A pesar que estos episodios solían estar protagonizados por gente joven y curtida, también es cierto que los privados de libertad llegaron a ser demasiados para que a veces no se relajara la vigilancia y huir se convirtiera, en muchas ocasiones, en una peripecia sin demasiadas complicaciones. Josep Clara, en un reciente trabajo sobre la represión en la provincia de Gerona, reproduce un documento inédito, procedente de un informe policial de 1944, redactado tras recibir una denuncia sobre la relajación de la disciplina interior de la prisión, asegurándose en el mismo que había rumores que los presos podían salir de noche del recinto penitenciario. Realizada una observación in situ, se llegó a unas conclusiones, si no insólitas, como mínimo curiosas: se confirmó que era cierto que en la cárcel la disciplina estaba muy relajada, que existía una cierta camaradería entre funcionarios y reclusos, que circulaba correspondencia que no había pasado por censura y que había desarreglos e indisciplina en casi todos los actos oficiales ordinarios a que por obligación asistían los presos. Y, aunque dudaba que fuera cierto que se dejara salir a los presos por la noche, se reconocía, también, que sí podían hacerlo por el día, cuando se trataba sólo de ir a la cantina de la acera de enfrente. Pero, seguramente, lo más interesante de este informe acaso sea la impresión que se formó el policía que lo subscribió sobre la confianza ciega que la mayoría de los presos demostraba tener en un próximo cambio de Régimen, hecho sobre el cual, asegura, se hablaba sin reparos, llegando a la conclusión que, «si la ocasión les fuera propicia, actuarían con más odio que lo hicieron en el año 1936»[161]. Lo que nos lleva a reafirmar que, también para la población penal, el año 1945 constituyó un antes y un después. Los presos que se evadieron lo hicieron casi siempre antes de finalizar la guerra mundial, cuando todavía se esperaba el vuelco que nunca fue.

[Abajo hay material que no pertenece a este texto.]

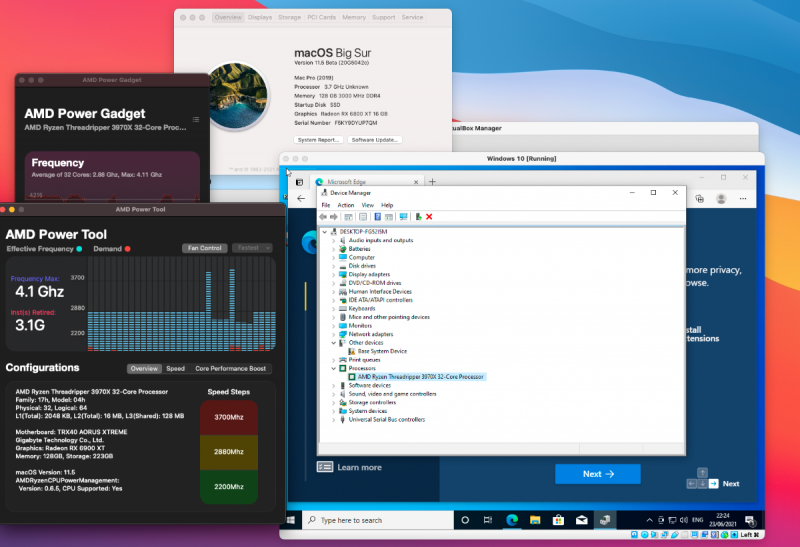Open the Fastest dropdown in AMD Power Tool
Screen dimensions: 800x547
(x=252, y=248)
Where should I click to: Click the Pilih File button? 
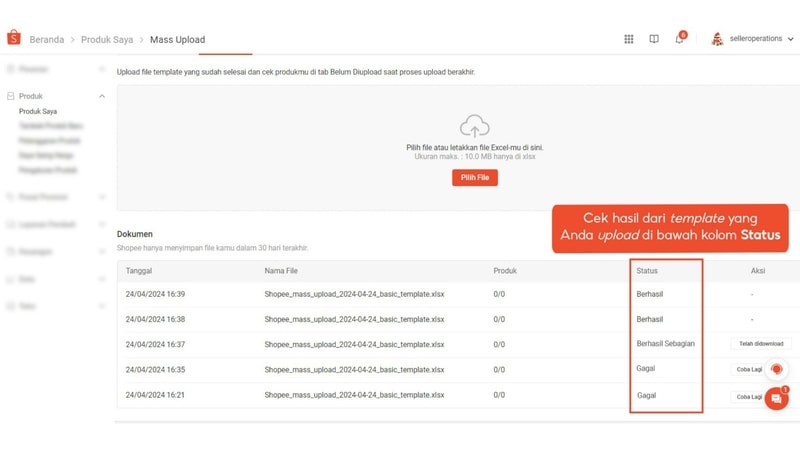(474, 178)
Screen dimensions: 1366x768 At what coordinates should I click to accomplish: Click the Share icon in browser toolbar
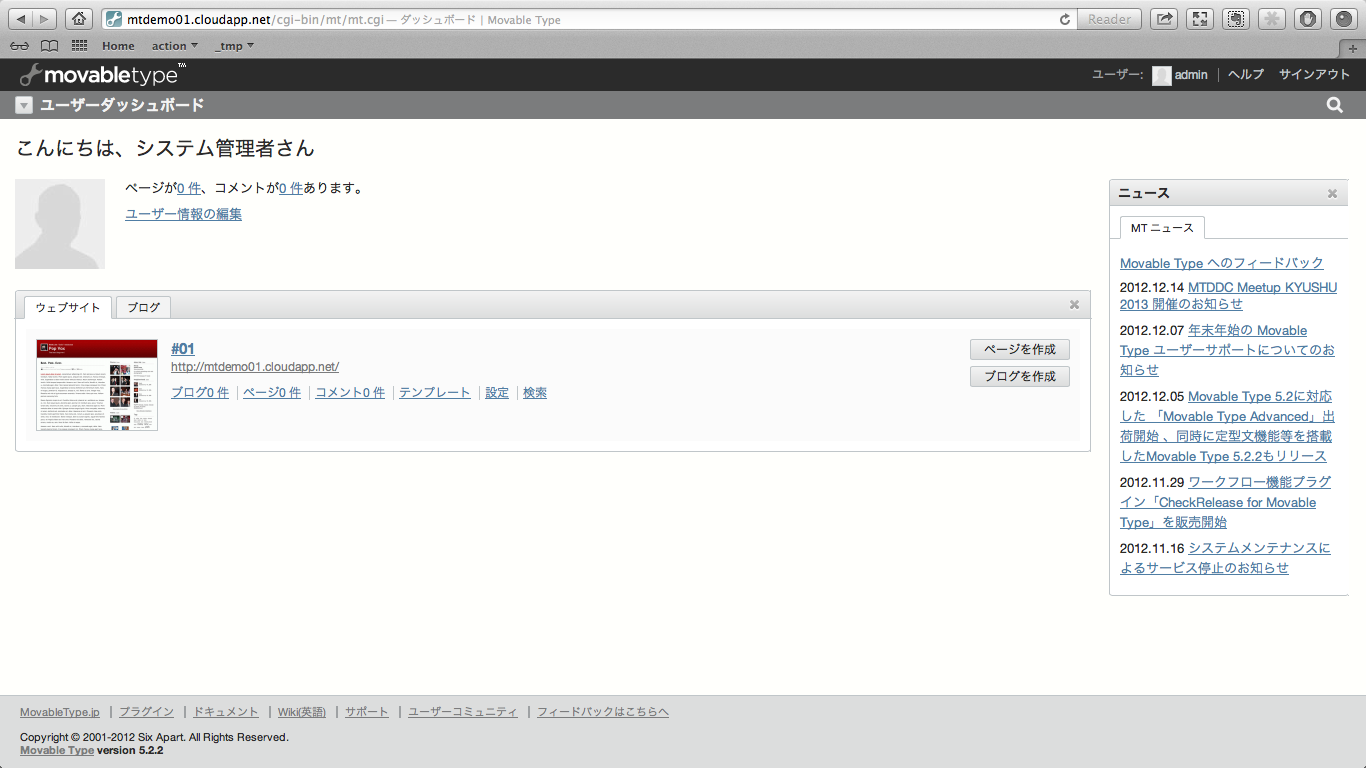[x=1164, y=19]
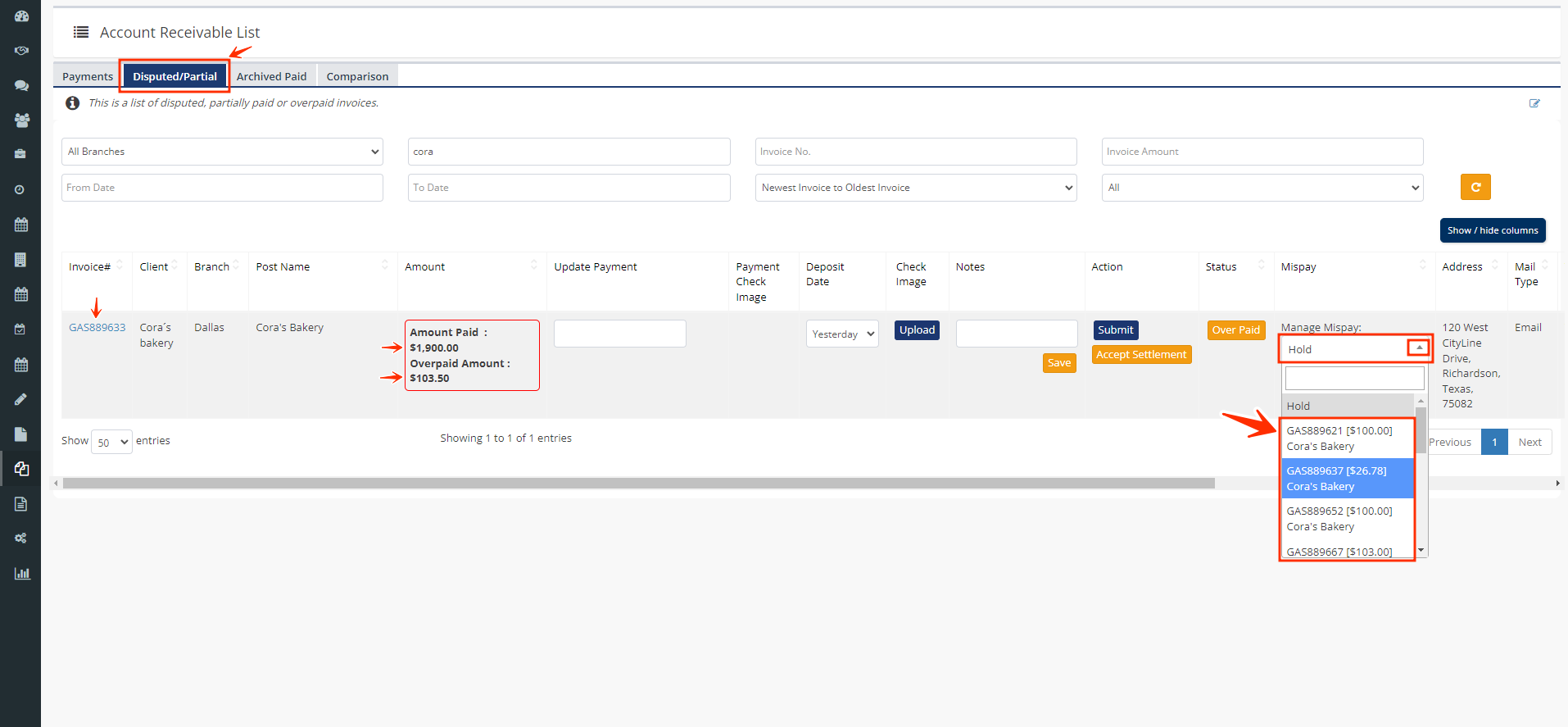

Por otra parte, al margen de la inevitable relajación en la vigilancia de prisioneros, utilizados como mano de obra, son bien conocidas las penalidades padecidas por el resto de la población reclusa, un importante colectivo que, justamente acabada la guerra, no bajó del medio millón de personas. Recientemente la Associació Catalana d’Expresos Polítics ha contribuido a recuperar la memoria sobre las condiciones de la vida carcelaria, promoviendo un interesante libro, Noticies de la negra nit, en el que se recogen vidas y voces de algunos de los que transitaron por las cárceles de Franco entre 1939 y 1959[162]. En el mismo queda de manifiesto el esfuerzo permanente que supuso para el régimen la exacerbada pretensión de controlar las palabras, encerrar a los díscolos, depurar responsabilidades, o saldar cuentas pendientes sin concesiones a la reconciliación.